Proximitty is a 2026-founded San Francisco company in the Y Combinator W26 batch with approximately $500K in reported seed funding. The CEO previously led FinCrime and Growth at Taptap Send and was at McKinsey; the CTO previously led security infrastructure at Bloomberg and was Head of Engineering at ACI.dev. As of mid-2026, the proximitty.ai public surface is primarily a book-a-demo landing page, and any traction figures the company cites are vendor self-claims rather than independently verified deployments.
Does Proximitty handle origination and underwriting?
Proximitty's YC company description and LinkedIn launch posts describe a product centered on loan servicing and collections: AI agents that ingest borrower documents, spread financials, monitor covenants, and service every borrower across C&I, CRE, and SBA. The homepage uses the broader "AI Operating System for Commercial Lending" framing. Public materials do not describe a shipped end-to-end origination underwriting workflow with examiner-grade source citations on a credit memo, which is the load-bearing artifact a US community bank credit team is buying for.

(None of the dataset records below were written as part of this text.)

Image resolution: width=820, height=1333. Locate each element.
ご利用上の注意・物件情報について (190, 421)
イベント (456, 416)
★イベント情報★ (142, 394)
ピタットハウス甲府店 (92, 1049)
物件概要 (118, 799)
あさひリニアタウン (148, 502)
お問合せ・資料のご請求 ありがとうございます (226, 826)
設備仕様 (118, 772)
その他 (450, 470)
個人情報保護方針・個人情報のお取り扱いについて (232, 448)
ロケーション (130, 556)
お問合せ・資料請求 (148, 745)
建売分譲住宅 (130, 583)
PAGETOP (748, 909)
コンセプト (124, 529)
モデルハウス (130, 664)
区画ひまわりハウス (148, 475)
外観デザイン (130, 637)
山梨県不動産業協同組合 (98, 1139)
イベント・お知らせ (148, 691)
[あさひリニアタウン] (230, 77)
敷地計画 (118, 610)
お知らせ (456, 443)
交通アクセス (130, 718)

Where does Aloan fit alongside a servicing-and-collections platform?
Aloan runs upstream of servicing. It picks up at document intake, spreads 1040, 1120, 1120-S, and 1065 tax returns, traces K-1s into personal and global cash flow, applies the bank's add-back policy, and produces a credit memo where every figure cites the source page. Aloan also handles post-booking covenant monitoring and annual reviews. A bank with a meaningful special-assets or delinquency book could in principle run Aloan for origination-to-monitoring and a dedicated servicing platform for distressed accounts. The two address different parts of the lifecycle and the unit-of-work is different.
Is Proximitty a Casca, Lama AI, or UPTIQ-style competitor?

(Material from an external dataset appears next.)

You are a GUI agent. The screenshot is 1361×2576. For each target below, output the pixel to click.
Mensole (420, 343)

It is closer to a different category. Casca markets an AI-native LOS replacement weighted toward small business and SBA origination. Lama AI markets agentic LOS infrastructure plus a Lending Exchange. UPTIQ markets agentic AI across wealth and lending workflows. Proximitty's public emphasis on autonomous loan servicing, collections, and document chasing on already-booked loans puts it closer to a servicing-and-special-assets entrant than to those origination-side competitors.
When is Proximitty the better fit than Aloan?
Proximitty is the better fit when the bottleneck is the back of the book rather than the front: a bank or fintech with a delinquency problem, a special-assets queue that needs autonomous document chasing and borrower outreach, and a willingness to be an early-stage design partner with a YC W26 vendor. Aloan is the better fit when the bottleneck is the underwriting cycle itself: multi-entity tax-return files, K-1 reconciliation, cited credit memos, and shipped deployments at US community banks operating under bank-examiner expectations.
Can Aloan and Proximitty coexist?
Architecturally, yes. Aloan is built to coexist with the institution's existing LOS and adjacent tooling rather than replace anything end-to-end. A bank running Aloan upstream for origination, underwriting, and post-booking monitoring could in principle layer a servicing-and-collections specialist over the back of the lifecycle without conflict. The practical question is whether the bank wants two new AI vendors in the credit stack at once and whether the special-assets volume justifies a dedicated tool.